SOURCE PASSAGE:
════════════════════

As expectant mothers, we all spend a fairly intimate and intensive period of time with our obstetricians or midwives, only to have the relationship effectively end after the six week postpartum checkup. It’s disorienting to have someone so focused on your health suddenly drop out of your life entirely. The same thing happened to us with regard to Sammi’s health after every chapter of her medical journey ended. Some would make returning appearances later, but we only know that in retrospect.
When Sammi was released from the hospital after her first cardiac surgery at 14 months old, we were essentially released entirely from the care of the cardiothoracic surgery department. On a Tuesday, a man had his hands quite literally on my daughter’s aorta, and on Thursday, we walked out of that hospital with the expectation that we would never see him again. His advanced practice nurse told us that children with double aortic arches seldom need any followup care.
It is hard to explain what it felt like to carry her out of the hospital that day. She had a four inch incision running the length of her shoulder blade, covered with strips of surgical tape. Our only instructions for her care were to scoop her up like a newborn, not under her armpits, for six weeks, and to return her to her normal diet.
What was her normal diet, anyway?

════════════════════

Dataset items:
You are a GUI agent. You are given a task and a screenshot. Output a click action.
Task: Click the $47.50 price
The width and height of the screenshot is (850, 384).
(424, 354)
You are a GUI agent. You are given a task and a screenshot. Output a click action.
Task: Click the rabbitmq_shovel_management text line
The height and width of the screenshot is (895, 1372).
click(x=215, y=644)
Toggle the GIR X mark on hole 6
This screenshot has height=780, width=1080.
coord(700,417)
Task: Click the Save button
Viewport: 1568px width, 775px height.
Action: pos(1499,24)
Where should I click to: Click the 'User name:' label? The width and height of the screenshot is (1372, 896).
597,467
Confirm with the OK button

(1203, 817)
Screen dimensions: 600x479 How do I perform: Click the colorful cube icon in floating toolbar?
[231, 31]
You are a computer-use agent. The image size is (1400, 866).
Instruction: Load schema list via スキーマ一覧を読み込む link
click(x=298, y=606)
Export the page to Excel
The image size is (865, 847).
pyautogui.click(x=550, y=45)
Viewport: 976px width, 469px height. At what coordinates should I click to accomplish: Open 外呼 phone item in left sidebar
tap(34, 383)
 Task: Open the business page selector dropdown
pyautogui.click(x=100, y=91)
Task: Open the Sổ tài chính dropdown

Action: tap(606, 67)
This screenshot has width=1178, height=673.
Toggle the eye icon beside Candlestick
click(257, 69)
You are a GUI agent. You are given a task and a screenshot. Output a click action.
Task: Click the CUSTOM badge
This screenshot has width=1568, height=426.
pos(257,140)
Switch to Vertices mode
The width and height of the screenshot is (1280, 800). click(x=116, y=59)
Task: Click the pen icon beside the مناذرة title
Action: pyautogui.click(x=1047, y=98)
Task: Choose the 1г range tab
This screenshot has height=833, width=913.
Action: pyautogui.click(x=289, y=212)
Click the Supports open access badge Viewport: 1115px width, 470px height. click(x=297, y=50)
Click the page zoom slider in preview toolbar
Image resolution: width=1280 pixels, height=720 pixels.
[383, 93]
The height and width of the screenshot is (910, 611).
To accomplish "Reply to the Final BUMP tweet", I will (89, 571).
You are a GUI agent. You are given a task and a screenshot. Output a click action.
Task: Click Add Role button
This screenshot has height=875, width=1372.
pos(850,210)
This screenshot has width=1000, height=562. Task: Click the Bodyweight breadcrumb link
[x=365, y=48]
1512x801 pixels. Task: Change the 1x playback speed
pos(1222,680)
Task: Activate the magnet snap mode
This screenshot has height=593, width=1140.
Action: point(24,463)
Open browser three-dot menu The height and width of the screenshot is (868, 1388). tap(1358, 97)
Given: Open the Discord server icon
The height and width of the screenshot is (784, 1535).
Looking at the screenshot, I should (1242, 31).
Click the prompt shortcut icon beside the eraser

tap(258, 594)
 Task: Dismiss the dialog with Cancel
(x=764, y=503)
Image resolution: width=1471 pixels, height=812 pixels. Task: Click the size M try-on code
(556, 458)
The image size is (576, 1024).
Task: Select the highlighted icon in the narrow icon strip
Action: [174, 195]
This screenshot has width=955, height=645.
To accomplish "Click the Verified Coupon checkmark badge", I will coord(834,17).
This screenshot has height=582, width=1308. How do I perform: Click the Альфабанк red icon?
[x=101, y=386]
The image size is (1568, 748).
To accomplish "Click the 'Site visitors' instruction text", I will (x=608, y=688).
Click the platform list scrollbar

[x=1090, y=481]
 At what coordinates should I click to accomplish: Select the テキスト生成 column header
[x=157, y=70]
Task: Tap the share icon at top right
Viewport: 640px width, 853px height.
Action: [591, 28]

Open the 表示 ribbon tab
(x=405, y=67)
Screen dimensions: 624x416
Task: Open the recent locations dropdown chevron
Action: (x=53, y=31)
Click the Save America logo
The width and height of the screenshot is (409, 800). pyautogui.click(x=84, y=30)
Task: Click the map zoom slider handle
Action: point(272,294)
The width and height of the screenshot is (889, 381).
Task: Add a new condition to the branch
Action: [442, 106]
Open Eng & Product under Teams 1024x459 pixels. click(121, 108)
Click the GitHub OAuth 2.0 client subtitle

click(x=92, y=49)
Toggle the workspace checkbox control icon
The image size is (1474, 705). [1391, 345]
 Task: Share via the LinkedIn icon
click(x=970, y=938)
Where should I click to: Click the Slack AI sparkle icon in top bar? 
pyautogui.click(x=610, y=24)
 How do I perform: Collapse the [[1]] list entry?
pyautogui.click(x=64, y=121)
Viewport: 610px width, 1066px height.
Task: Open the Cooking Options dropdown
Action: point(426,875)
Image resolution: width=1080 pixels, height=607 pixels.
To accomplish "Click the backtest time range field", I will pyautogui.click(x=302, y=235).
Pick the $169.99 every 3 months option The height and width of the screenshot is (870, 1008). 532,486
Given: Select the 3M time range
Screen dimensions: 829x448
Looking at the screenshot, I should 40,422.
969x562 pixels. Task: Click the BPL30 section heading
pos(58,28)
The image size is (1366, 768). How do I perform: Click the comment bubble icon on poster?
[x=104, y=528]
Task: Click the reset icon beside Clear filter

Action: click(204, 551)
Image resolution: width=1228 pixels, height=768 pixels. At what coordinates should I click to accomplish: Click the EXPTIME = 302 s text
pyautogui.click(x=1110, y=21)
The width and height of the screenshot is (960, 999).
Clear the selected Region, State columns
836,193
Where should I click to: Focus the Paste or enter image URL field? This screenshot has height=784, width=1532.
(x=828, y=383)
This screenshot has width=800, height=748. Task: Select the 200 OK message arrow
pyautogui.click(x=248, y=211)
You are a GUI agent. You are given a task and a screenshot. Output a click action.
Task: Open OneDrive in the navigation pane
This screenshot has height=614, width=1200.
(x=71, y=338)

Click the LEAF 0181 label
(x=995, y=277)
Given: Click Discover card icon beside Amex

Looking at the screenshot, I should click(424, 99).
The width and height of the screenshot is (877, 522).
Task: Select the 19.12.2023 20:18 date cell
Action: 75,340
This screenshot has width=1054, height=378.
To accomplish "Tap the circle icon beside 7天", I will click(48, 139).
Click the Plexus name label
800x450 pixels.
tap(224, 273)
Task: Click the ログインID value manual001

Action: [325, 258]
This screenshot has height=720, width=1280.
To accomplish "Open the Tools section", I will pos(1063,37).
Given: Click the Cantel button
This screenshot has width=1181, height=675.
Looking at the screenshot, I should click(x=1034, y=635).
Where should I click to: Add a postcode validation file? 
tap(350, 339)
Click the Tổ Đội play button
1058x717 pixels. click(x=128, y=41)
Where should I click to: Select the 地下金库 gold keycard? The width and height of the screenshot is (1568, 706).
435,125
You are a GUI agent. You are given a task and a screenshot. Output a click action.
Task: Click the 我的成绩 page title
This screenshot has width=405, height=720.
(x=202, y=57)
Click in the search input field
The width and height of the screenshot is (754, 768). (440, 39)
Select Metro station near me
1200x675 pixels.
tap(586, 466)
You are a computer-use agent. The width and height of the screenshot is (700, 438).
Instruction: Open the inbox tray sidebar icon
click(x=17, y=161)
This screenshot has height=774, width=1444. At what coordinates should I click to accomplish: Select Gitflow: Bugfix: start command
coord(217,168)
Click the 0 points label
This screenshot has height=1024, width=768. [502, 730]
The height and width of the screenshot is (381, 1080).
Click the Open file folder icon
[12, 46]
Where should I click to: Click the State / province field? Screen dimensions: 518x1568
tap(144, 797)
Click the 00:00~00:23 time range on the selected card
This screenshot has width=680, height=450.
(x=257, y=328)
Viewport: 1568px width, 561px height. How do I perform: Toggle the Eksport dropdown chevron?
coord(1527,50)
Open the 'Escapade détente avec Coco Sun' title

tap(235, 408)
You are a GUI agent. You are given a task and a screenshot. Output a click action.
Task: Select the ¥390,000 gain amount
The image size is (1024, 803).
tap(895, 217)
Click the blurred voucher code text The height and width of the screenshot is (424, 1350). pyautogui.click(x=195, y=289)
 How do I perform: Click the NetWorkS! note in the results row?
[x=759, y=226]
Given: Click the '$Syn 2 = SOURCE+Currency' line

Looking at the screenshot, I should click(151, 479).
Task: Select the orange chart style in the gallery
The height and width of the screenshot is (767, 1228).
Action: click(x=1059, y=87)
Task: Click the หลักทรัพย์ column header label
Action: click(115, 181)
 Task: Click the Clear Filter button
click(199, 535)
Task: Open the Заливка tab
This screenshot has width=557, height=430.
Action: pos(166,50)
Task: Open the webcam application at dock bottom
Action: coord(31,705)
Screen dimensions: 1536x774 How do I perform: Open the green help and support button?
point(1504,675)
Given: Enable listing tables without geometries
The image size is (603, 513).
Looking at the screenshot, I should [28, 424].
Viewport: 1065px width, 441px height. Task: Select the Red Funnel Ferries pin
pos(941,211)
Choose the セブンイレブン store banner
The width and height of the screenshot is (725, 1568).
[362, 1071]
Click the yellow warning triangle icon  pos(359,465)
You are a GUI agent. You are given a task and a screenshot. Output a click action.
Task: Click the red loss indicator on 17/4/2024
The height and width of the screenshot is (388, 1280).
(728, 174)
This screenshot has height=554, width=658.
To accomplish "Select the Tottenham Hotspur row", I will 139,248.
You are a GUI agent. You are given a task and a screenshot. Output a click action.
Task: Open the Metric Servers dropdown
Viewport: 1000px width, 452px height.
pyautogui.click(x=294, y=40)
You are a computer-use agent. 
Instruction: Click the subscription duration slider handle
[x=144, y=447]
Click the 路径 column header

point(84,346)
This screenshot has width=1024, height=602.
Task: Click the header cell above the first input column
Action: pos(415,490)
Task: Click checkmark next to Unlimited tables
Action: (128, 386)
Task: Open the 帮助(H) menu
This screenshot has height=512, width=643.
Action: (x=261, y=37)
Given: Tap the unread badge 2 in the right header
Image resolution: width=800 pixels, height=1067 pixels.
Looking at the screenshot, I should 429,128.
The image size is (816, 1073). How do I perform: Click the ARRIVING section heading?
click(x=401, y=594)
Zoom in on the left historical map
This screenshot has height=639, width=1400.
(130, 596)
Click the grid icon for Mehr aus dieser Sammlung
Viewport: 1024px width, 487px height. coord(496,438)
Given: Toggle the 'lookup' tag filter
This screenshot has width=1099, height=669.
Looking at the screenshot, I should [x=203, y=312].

════════════════════

SET OF TASKS:
[1] In the passage about Sammi's heart surgery, how old was Sammi when she had her first cardiac surgery?
[2] Retype the passage about Sammi's heart surgery from "When Sammi was" up to and including "her normal diet.".

PER-TASK ANSWERS:
[1] She was 14 months old.

[2]
When Sammi was released from the hospital after her first cardiac surgery at 14 months old, we were essentially released entirely from the care of the cardiothoracic surgery department. On a Tuesday, a man had his hands quite literally on my daughter’s aorta, and on Thursday, we walked out of that hospital with the expectation that we would never see him again. His advanced practice nurse told us that children with double aortic arches seldom need any followup care.
It is hard to explain what it felt like to carry her out of the hospital that day. She had a four inch incision running the length of her shoulder blade, covered with strips of surgical tape. Our only instructions for her care were to scoop her up like a newborn, not under her armpits, for six weeks, and to return her to her normal diet.